Brands, desire and the circular economy
- Fiona Bennie
- Mar 12, 2014
- 4 min read

This blog was origially posted by Dragon Rouge
We’ve been building and supporting a linear economy for as long as most of us can remember, and brands have played a crucial role in making it work – they fuel the make-stuff, sell-stuff, throw-stuff-away model. And people, or consumers as they’re generally known, are fully bought in to this model of consumption.
In the world of branding and design, the more we work with the linear model, the more we see that it can’t continue to create value for brands. The resources and materials required to sustain its growth simply aren’t going to be available. Even if we ignore the negative environmental impacts from the waste generated, from a purely economic point of view, the model hasn’t got long to go before the cracks become canyons.
This challenge isn’t new, it’s what drove the original corporate social responsibility initiatives. Only now, we can convene around an economic model that looks increasingly set to revolutionise how we do business and how we consume goods and services. Philips already have a circular economy team up and running, as do Cisco and Kingfisher have committed to taking 1000 closed loop innovations to market by 2020.
The circular economy moves away from the planet-saving, community-enhancing rhetoric that is such a turn off for marketers and many businessmen and women. It states a clear, long-term business-led problem and poses a clear, long-term business-led answer. It turns costly, negative issues like waste, into positive, value-creating resources. There is far more carrot than stick and after four years of recession and slim pickings on examples where CSR or sustainability initiatives have created business value – we need the carrot.
Through Brand Futures and Family of the Future, Dragon Rouge has explored how brands can adopt closed loop, sustainable business models while continuing to present consumers with desirable propositions. The resulting concepts require significant change but ultimately provide additional benefits for the consumer and additional value creation for the brands.
For Argos, for example, we explored a circular business model built on the strapline Lease it. Love it. Argos it. In 2030 we see Argos leasing products that have been designed for disassembly, not obsolescence. Their loyalty has sky-rocketed as people choose to lease a whole package of white goods, consumer electronics and furniture from them. In turn, they provide first class services for upgrading, repairing and/or replacing broken items and ensuring the products they lease are performing to the highest standard. Manufacturers are required to design for repair, durability and ultimately disassembly, to facilitate the smooth running of the business model. When a product reaches its end of life, it remains the property of Argos, to ensure its remanufacture, ready to come back into the system.
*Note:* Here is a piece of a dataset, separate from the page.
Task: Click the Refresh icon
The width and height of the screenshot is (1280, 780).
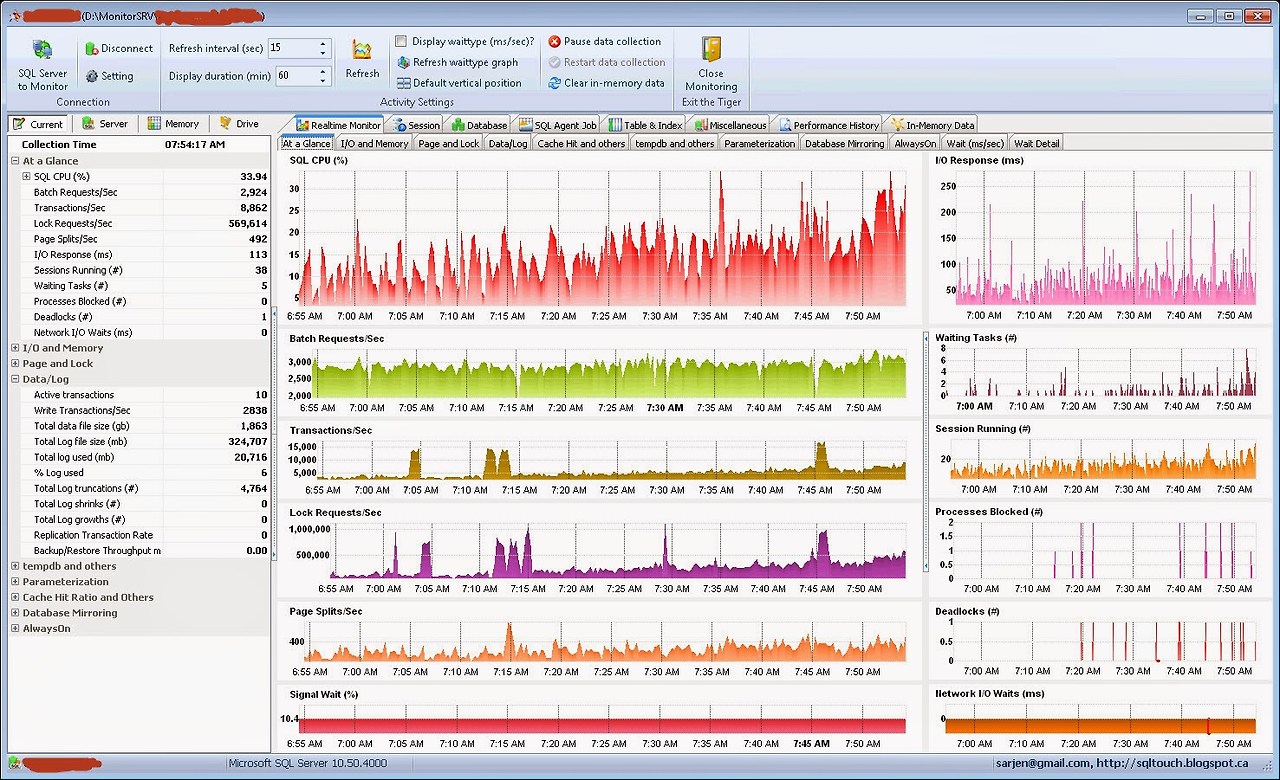Action: click(362, 57)

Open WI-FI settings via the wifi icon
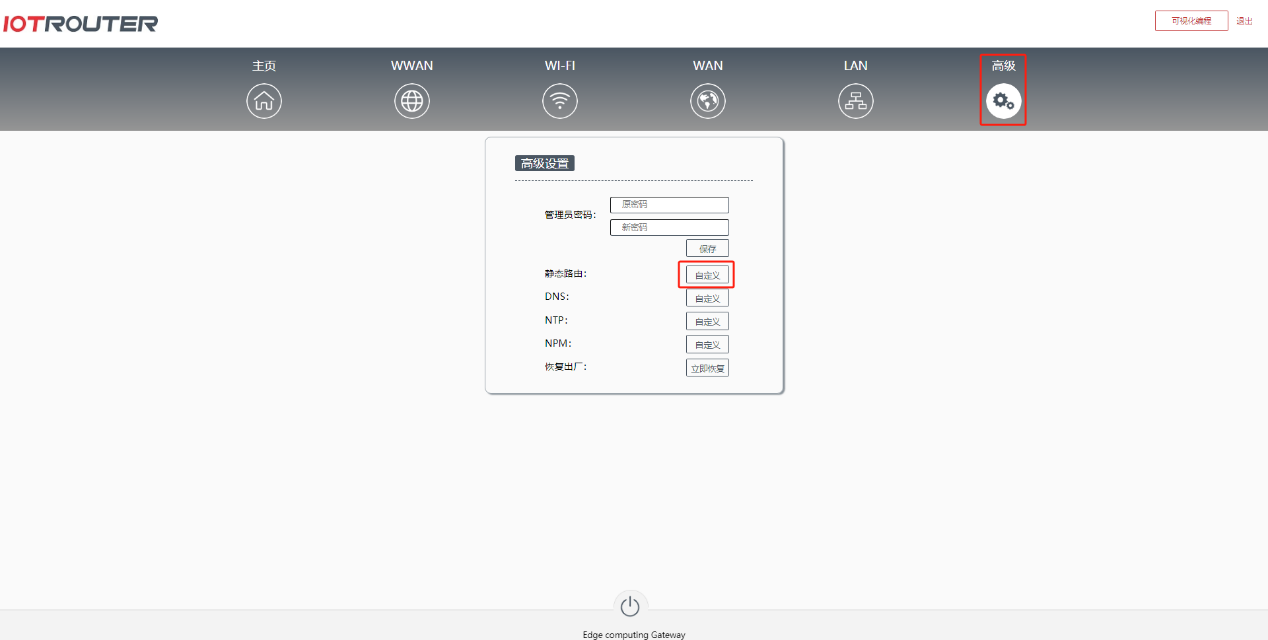point(560,100)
By 2030 Primark is also operating a fully circular business model, enticing consumers to Subscribe to Style and boosting the UK economy with a remanufacturing industry. And Rio Tinto has established itself as the global leader in sourcing, grading, re-purposing and processing the world's used metals, plastics and minerals – largely through an established business in landfill mining.
With the family of the future we look at how circular business models can meet the needs of the future household unit. In 2030 Gillette are providing modular homes with personal care services and Marks and Spencer provide their local communities with a maker-space where locals can repair items or create new ones accessing various appliances from sewing machines to 3D printers.
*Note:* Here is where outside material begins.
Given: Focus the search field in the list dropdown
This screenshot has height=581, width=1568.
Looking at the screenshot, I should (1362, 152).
Dagon Rouge, has recently confirmed its membership to the Ellen MacArthur Foundation’s Circular Economy 100 programme, a group of companies, regions and innovators working to enable the transition to a circular economy with M&S, Philips, Vodafone, Unilever and IKEA among its members.
We are starting to get a decent picture of the feasibility of circular business models, from a business, supply chain, policy and design perspective. But in order for these innovative models to take off, we must create accessible, desirable propositions that consumers will want to buy into. For this to happen, marketers must be part of the journey too.
Transforming consumption from a linear to circular economy cannot happen without an engaged, motivated and incentivised consumer. Should we fail to engage marketers and consumers, we risk looking back on the circular economy as an interesting tale in the story of sustainability. We’ll have got so near, yet very far. The front end of circular models such as take-back or performance-based propositions must provide clear, desirable benefits to consumers. Environmental benefits like resource efficiency or low-carbon will only capture a minority of people. We need to appeal to the mainstream with the promise of convenience, status, health and affordability.
We have begun to scrape the surface, in collaboration with the Foundation, by conducting a piece of UK-wide quantitative research to understand current consumer attitudes and behaviours towards circular propositions. We’ll be sharing this research over the summer but it’s clear that people at the heart of the circular economy need to be understood, listened to and excited by the outcomes as they start to come to market. Visualising these new business models is an important step in the journey. If we can’t help people to picture a circular economy and how it would work day-to-day, and how aspirational and appealing it would be, we will fail to create the momentum needed to make it a reality.